Case 5: Hyperpigmentation and Induration: A Clue to Scleroderma

A 69-year-old man with Fitzpatrick type VI skin developed progressive darkening and thickening of the hands and forearms. On further exam, there were indurated hyperpigmented plaques with surrounding erythema in the axillae and inguinal folds, sclerodactyly, and periungual telangiectasias. Biopsy confirmed scleroderma, and the patient improved with mycophenolate mofetil and topical therapies.

This case underscored how hyperpigmentation, rather than pallor or sclerosis, may be the presenting sign of scleroderma in darker skin tones.

Case 6: Pretibial Myxedema as a Window into Thyroid Disease

A patient presented with progressive dyspigmentation and indurated plaques on the lower legs for over a year. The differential diagnosis included lipodermatosclerosis, erythema nodosum, or other panniculitis. Biopsy demonstrated pretibial myxedema, and serology revealed elevated thyroid peroxidase and thyroglobulin antibodies, prompting endocrinology referral.

Dr. Alexis also showed other cases in which thyroid-associated dermopathy presented as plaques, nodules, or even elephantiasis-like changes on the lower legs.

Case 7: Salt-and-Pepper “Vitiligo”

A woman with loss of pigmentation and asked if this could represent vitiligo. On further exam, she was found to have sclerodactyly, nailfold telangiectasias, and skin induration, all of which are features of scleroderma.

The “salt-and-pepper” pattern of dyspigmentation, caused by perifollicular pigment retention within hypopigmented lesions, is a common clinical feature of scleroderma in patients with skin of color.
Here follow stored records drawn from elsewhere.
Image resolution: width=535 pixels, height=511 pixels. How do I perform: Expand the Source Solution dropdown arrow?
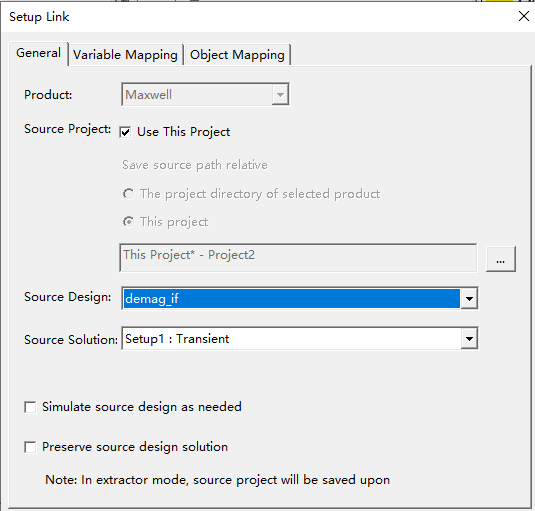(x=469, y=339)
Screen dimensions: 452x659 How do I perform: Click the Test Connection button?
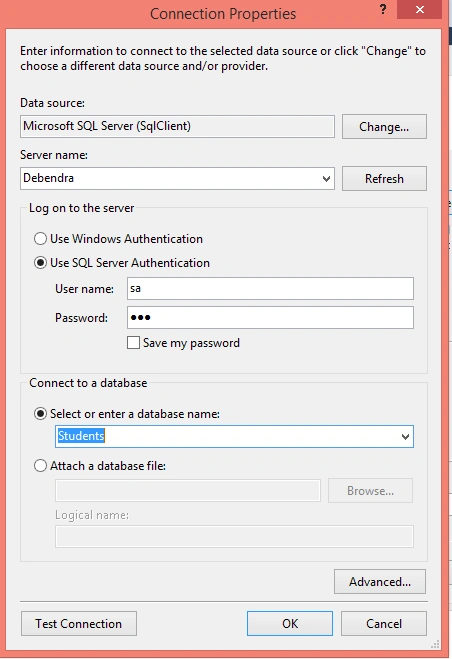(x=79, y=624)
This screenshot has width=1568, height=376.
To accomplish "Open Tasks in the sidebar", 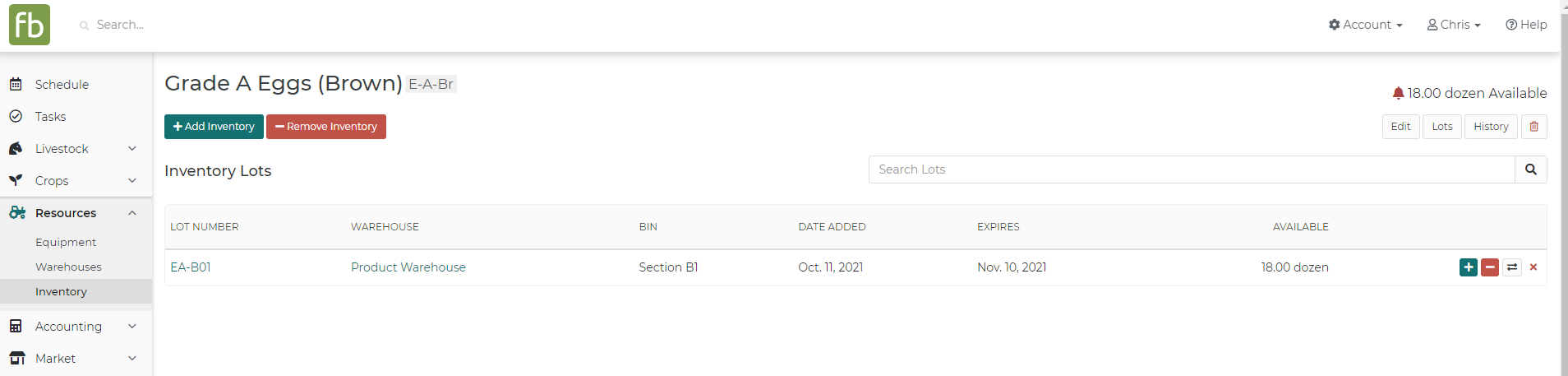I will point(50,117).
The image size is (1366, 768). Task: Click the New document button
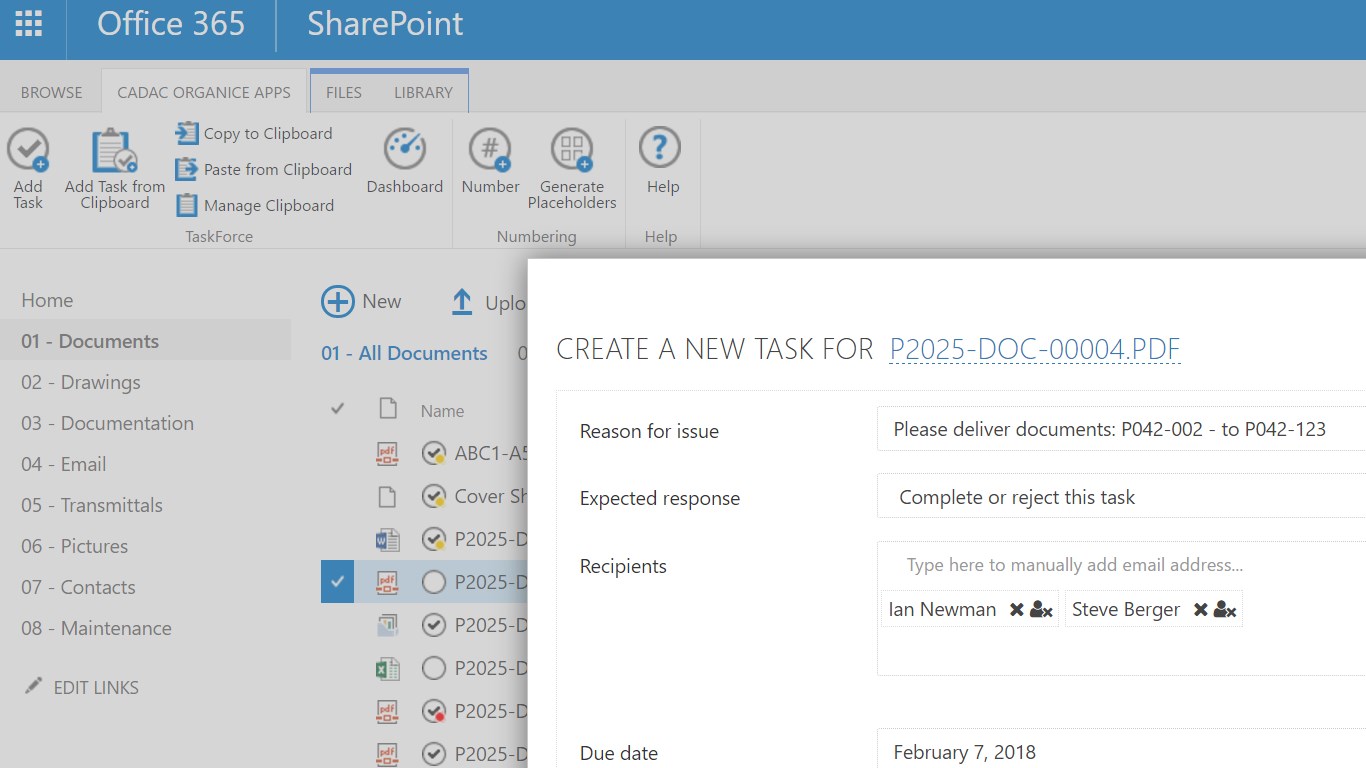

Unlike areas of vitiligo with follicular repigmentation, these lesions are indurated thin plaques as opposed to patches. Dr. Alexis mentioned these pigmentary changes may improve with mycophenolate therapy.

Summary and Clinical Pearls

    • Not all pigmentary changes are benign. Hypo- or hyperpigmentation may be a sign of systemic disease.
    • Have a low threshold to biopsy atypical keloids. Consider scleroderma or morphea in indurated, non-traumatic lesions.
    • Scalp sarcoidosis can mimic psoriasis or discoid lupus; atrophy and dyspigmentation are key findings.
    • Salt-and-pepper pigmentation suggests scleroderma, not vitiligo. Check for induration, nailfold changes, and other signs of scleroderma.
    • Pretibial myxedema warrants thyroid workup and referral to endocrinology.

References

    1. Ntiri M, Nazarian A, Magro C, Alexis AF. Nodular (keloidal) scleroderma: A case series of 5 patients. JAAD Case Rep. 2024;49:135-139. Published 2024 Apr 25. doi:10.1016/j.jdcr.2024.04.026
    2. Syder NC, Saizan AL, McKenzie S, De Clerck B, Hurtado ACM, Elbuluk N. Keloidal Morphea: A Unique Variant of Morphea Presenting in a Black Female. J Drugs Dermatol. 2025;24(2):203-204. doi:10.36849/JDD.7960

This information was presented at the 2025 Skin of Color Update conference by Andrew F. Alexis, MD, MPH, FAAD.  The above highlights from this lecture were written and compiled by Riyad N.H. Seervai, MD, PhD.